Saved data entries

□ □ □ □ □ □ □

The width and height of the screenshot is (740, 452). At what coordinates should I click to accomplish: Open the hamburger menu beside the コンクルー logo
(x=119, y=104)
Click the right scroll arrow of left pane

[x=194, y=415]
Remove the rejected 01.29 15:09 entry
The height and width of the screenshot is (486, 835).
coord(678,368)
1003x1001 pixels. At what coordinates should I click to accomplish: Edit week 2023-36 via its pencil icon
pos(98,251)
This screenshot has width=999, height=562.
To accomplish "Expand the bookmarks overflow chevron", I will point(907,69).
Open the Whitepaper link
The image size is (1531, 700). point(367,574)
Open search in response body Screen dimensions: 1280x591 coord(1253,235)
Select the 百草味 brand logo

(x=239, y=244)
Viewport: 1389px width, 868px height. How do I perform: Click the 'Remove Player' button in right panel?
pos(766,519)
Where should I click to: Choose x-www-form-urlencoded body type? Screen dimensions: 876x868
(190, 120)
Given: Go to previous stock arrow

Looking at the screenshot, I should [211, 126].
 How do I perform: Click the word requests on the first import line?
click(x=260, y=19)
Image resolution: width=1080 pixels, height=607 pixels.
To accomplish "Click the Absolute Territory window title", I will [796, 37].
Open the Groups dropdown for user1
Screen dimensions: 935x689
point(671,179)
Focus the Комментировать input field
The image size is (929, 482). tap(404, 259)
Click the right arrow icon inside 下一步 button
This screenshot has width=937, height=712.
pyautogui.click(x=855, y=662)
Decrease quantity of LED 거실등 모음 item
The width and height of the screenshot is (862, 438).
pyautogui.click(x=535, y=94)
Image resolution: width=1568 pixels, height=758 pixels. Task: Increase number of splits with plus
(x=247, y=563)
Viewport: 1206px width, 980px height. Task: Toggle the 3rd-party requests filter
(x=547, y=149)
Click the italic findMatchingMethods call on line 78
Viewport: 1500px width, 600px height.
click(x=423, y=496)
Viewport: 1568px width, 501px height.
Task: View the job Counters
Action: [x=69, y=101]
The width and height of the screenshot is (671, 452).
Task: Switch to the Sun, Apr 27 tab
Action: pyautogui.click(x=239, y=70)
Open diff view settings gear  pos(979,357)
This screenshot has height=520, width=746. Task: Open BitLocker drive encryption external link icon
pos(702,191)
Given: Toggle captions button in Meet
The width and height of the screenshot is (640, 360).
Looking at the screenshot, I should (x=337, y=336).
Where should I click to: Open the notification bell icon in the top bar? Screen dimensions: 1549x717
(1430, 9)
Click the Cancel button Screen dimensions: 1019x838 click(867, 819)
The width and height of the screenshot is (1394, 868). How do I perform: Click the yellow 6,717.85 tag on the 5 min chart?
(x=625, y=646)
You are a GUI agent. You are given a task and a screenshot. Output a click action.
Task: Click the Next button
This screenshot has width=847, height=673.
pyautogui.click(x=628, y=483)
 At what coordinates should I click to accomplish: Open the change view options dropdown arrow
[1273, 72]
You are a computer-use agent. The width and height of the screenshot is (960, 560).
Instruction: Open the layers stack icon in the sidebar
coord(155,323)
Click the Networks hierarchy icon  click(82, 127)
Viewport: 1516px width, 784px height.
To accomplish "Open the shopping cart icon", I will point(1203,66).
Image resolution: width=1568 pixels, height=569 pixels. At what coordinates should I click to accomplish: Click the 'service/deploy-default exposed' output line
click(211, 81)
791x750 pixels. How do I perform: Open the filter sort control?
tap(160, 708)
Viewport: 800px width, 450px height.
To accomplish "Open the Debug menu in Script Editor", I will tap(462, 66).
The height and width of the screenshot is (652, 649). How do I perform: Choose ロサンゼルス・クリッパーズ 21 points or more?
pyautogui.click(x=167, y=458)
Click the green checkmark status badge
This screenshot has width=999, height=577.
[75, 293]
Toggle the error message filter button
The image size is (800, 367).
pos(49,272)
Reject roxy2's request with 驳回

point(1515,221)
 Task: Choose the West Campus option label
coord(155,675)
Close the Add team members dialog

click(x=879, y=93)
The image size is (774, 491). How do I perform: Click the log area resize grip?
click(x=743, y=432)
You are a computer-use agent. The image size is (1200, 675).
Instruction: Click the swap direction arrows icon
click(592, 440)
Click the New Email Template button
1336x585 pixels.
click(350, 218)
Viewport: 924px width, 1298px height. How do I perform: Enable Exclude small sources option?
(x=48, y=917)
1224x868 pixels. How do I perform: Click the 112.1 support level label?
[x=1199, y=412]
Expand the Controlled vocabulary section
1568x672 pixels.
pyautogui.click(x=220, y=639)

□ □ □ □ □ □ □

- TASK TO CARRY OUT
Find the lines above that hold "computer", then copy each of them.

- SOLUTION
You are a computer-use agent. The width and height of the screenshot is (960, 560).
You are a computer-use agent. The image size is (1200, 675).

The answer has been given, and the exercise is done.